In vitro fertilization treatment can be painful and tiring, but for Natallie Evans, it turned out to be devastating. The British woman froze six embryos created with her fiancé, Howard Johnston, in 2001, after she was diagnosed with cancer. After the couple broke up, he legally blocked her from using the embryos, saying he didn't want the burdens of fatherhood.
Last week, the European Court of Human Rights in Strasbourg sided with Johnston, upholding a British law that says that either party can revoke consent before the embryos are transferred to the woman's womb. That may or may not be the last word in Evans' fight, but the court's judgment leaves intact a hodgepodge of conflicting laws across Europe. "There is no Europe-wide consensus on this," says Margaret Willson of the European Society of Human Reproduction & Embryology (ESHRE).
Had the couple been treated in Austria, Estonia or Italy, for example, Johnston would have lost his veto once Evans' eggs were fertilized. Germany and Italy ban preimplantation tests that identify gender and inherited conditions, which a number of other European countries allow. Belgium limits the number of embryos to one in the first procedure in women under 36, while about half of the E.U. countries set no legal caps. In Spain, egg and sperm donors can be paid for their contributions, but not in Britain. Most European countries allow embryos to be frozen for five years, but not Germany or Italy; Denmark limits storage to two years.
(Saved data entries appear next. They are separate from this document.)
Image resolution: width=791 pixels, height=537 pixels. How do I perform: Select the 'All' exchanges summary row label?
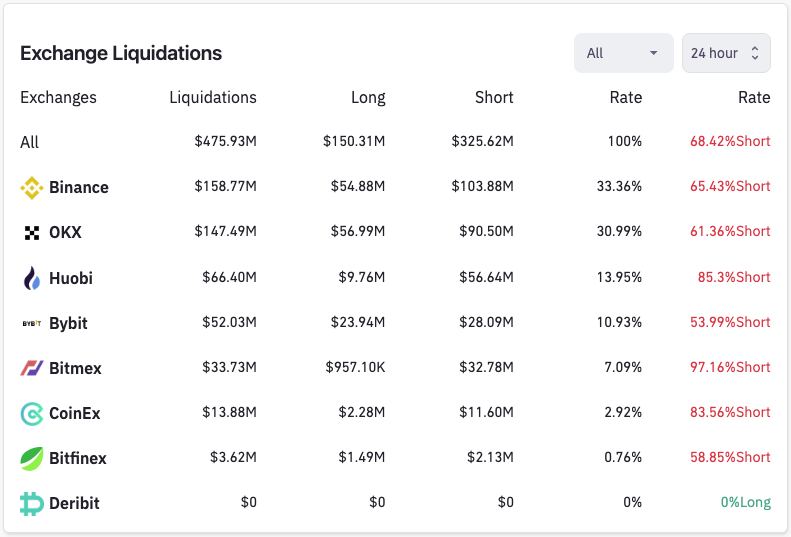30,142
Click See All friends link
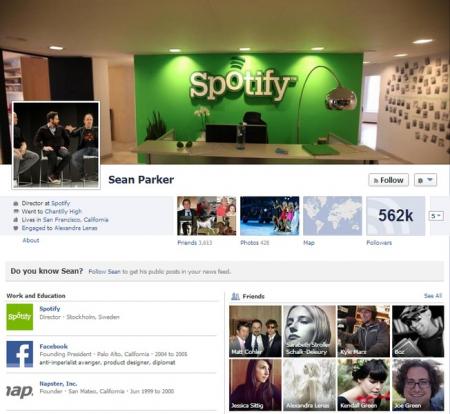 tap(433, 296)
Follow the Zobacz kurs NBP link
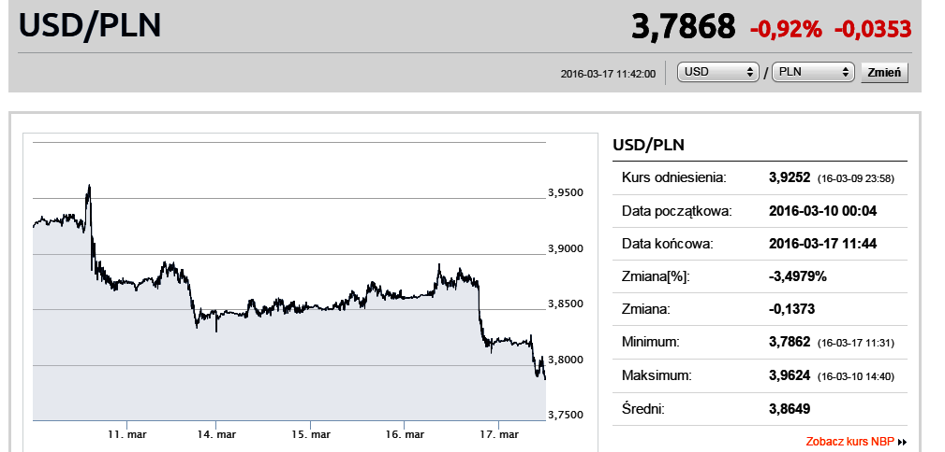 tap(850, 441)
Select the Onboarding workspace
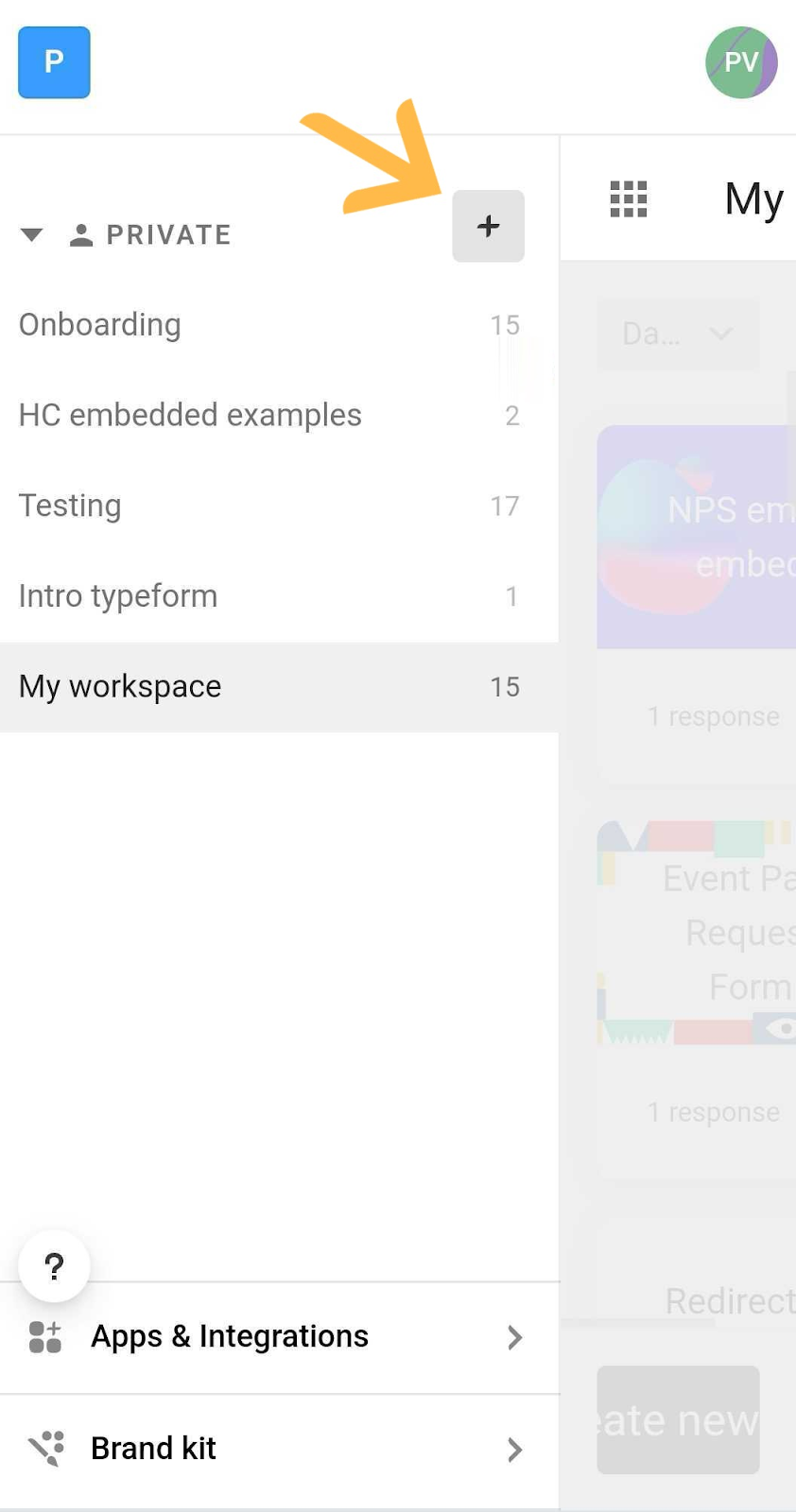This screenshot has width=796, height=1512. (100, 325)
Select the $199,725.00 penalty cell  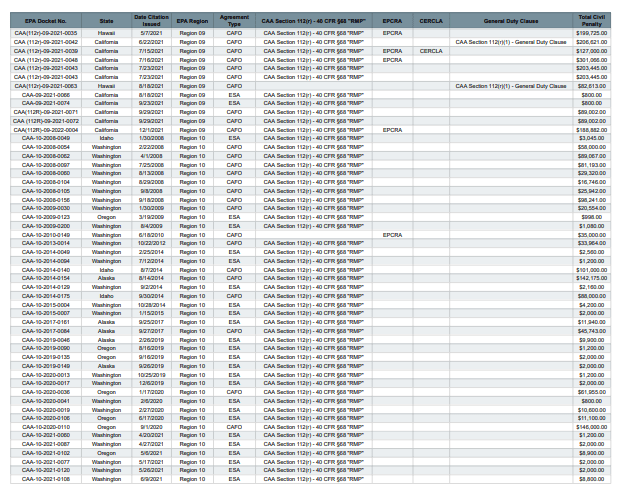(x=591, y=32)
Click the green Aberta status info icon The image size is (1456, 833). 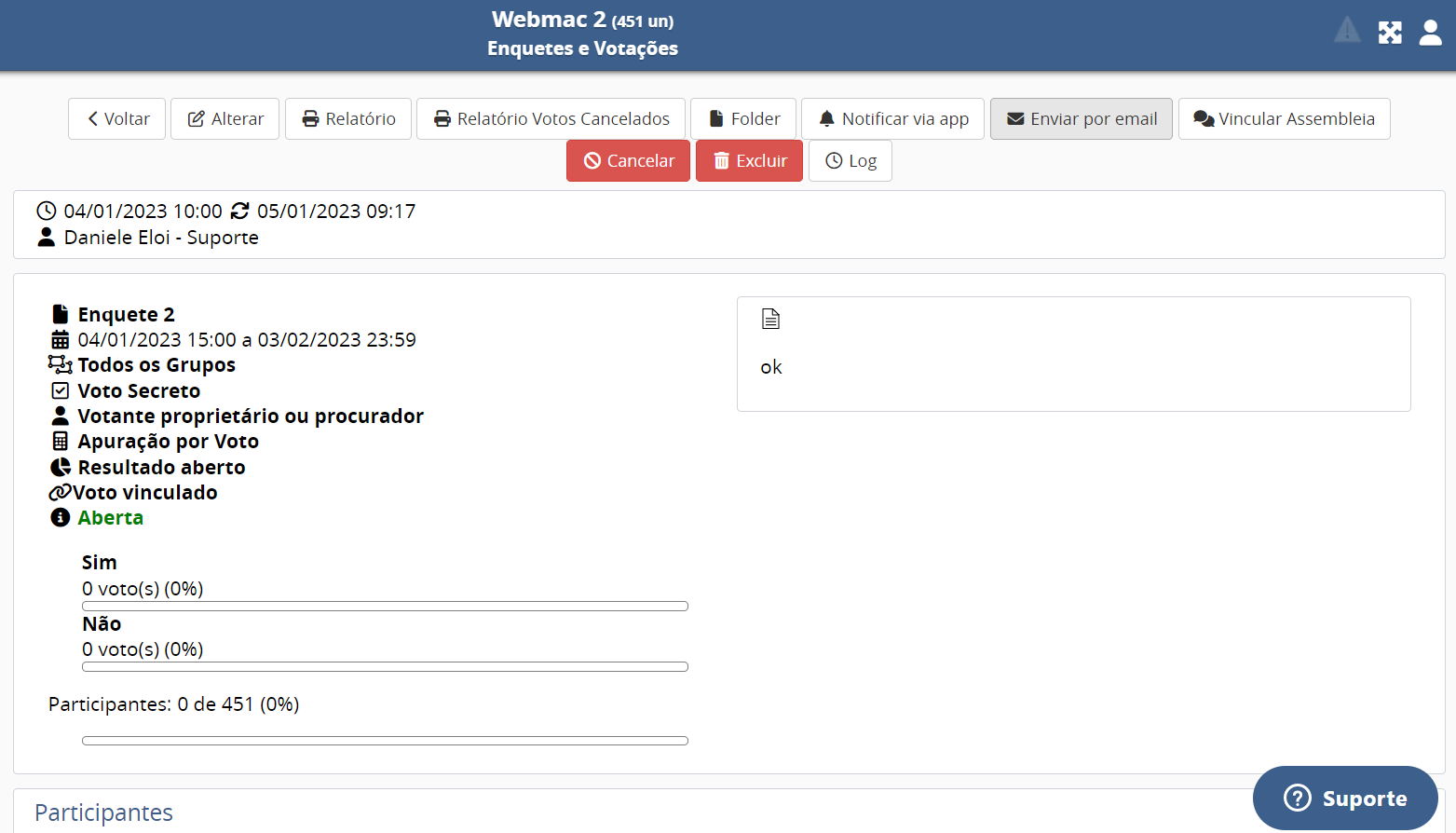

Such diverging laws kept the court from issuing a blanket ruling. Still, Evans plans to appeal to the court's Grand Chamber because two judges argued that her situation deserved greater consideration. Regardless of how her case turns out, the issue seems likely to come before Europe's highest courts again; a report at ESHRE's conference last year estimated the number of couples in Europe needing fertility treatment could double to 1 in 3 in the next decade.